**Extract to read**
=====

Recently, I've stumbled upon an interview question where you need to write a code that's optimized for ARM, especially for iphone:
Write a function which takes an array of char (ASCII symbols) and find the most frequent character.
char mostFrequentCharacter(char* str, int size)
The function should be optimized to run on dual-core ARM-based processors, and an infinity amount of memory.
On the face of it, the problem itself looks pretty simple and here is the simple implementation of the function, that came out in my head:
#define RESULT_SIZE 127
inline int set_char(char c, int result[])
{
int count = result[c];
result[c] = ++count;
return count;
}
char mostFrequentChar(char str[], int size)
{
int result[RESULT_SIZE] = {0};
char current_char;
char frequent_char = '\0';
int current_char_frequency = 0;
int char_frequency = 0;
for(size_t i = 0; i<size; i++)
{
current_char = str[i];
current_char_frequency = set_char(current_char, result);
if(current_char_frequency >= char_frequency)

=====

**Data excerpt**
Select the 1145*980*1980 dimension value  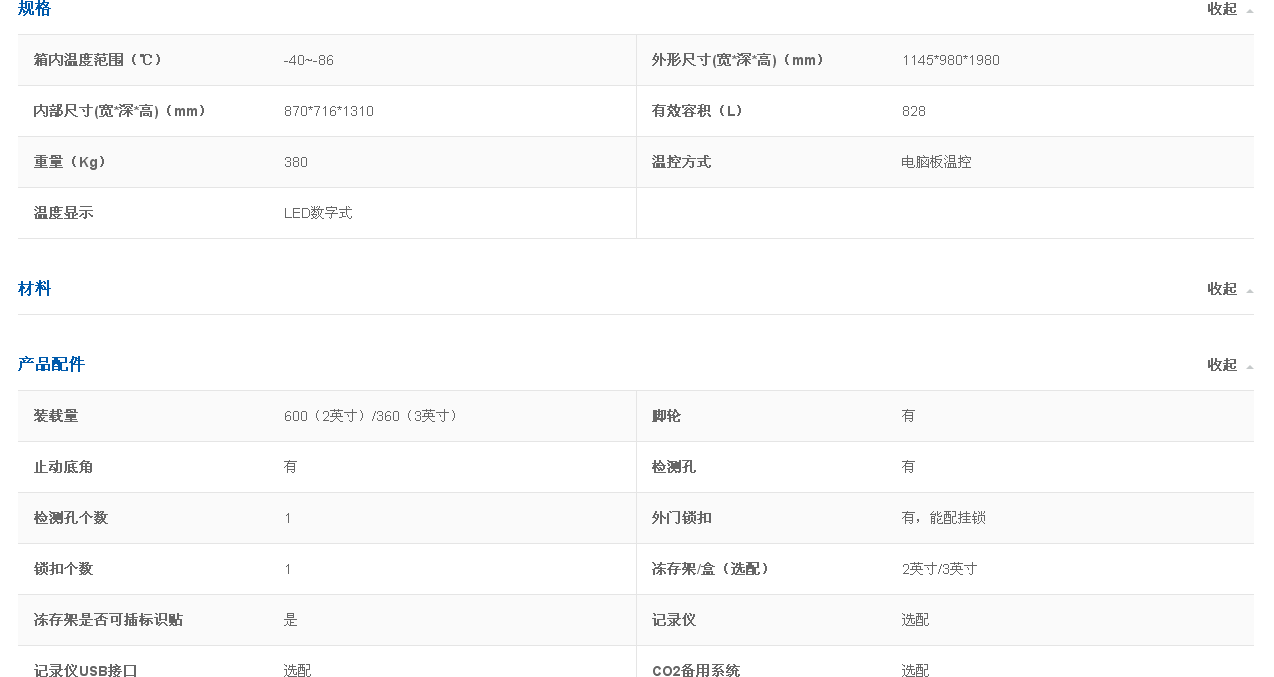click(951, 60)
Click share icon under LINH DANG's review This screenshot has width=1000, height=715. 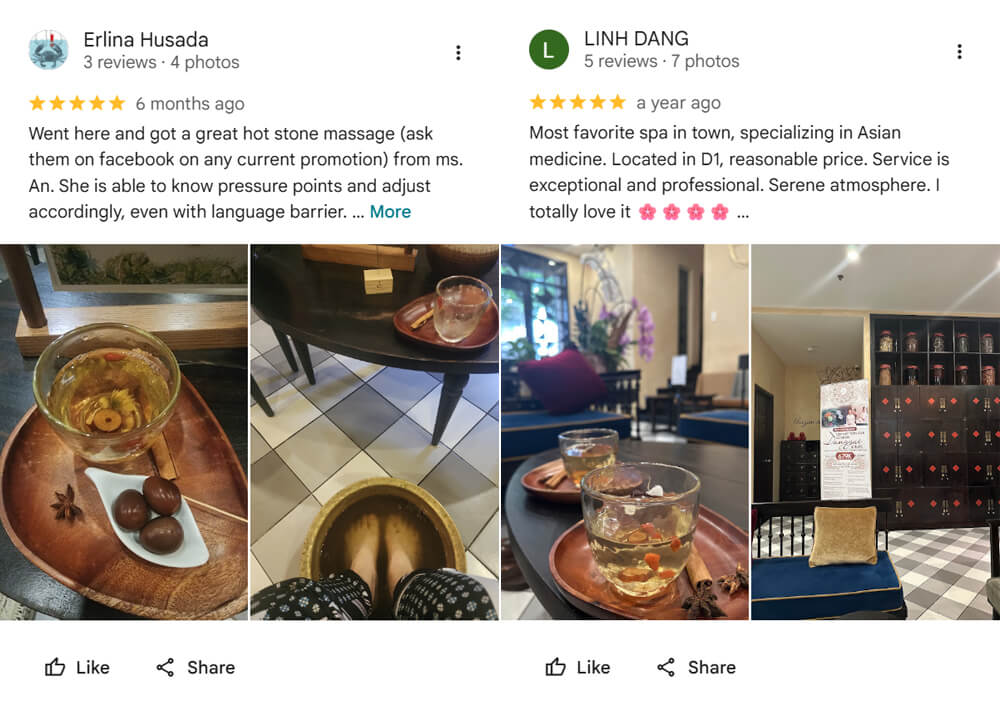pos(666,667)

=====

**What you will do**
A - Answer these questions about the post on finding the most frequent character, each on its own line:
(i) What value is RESULT_SIZE defined as?
(ii) What kind of processor should the function be optimized to run on?
(iii) What initial value is frequent_char given?
B - Extend the post on finding the most frequent character from where it stops.

**Outputs for the tasks**
A -
(i) 127
(ii) Dual-core ARM-based processors
(iii) '\0'

B -
{
char_frequency = current_char_frequency;
frequent_char = current_char;
}
}
return frequent_char;
}
Firstly, I did some basic code optimization; I moved the code, that calculates the most frequent char every iteration, to an additional for
loop and got a significant increase in speed, instead of evaluating the following block of code size
times
if(current_char_frequency >= char_frequency)
{
char_frequency = current_char_frequency;
frequent_char = current_char;
}
we can find a most frequent char in O(RESULT_SIZE)
where RESULT_SIZE == 127
.
char mostFrequentCharOpt1(char str[], int size)
{
int result[RESULT_SIZE] = {0};
char frequent_char = '\0';
int current_char_frequency = 0;
int char_frequency = 0;
for(int i = 0; i<size; i++)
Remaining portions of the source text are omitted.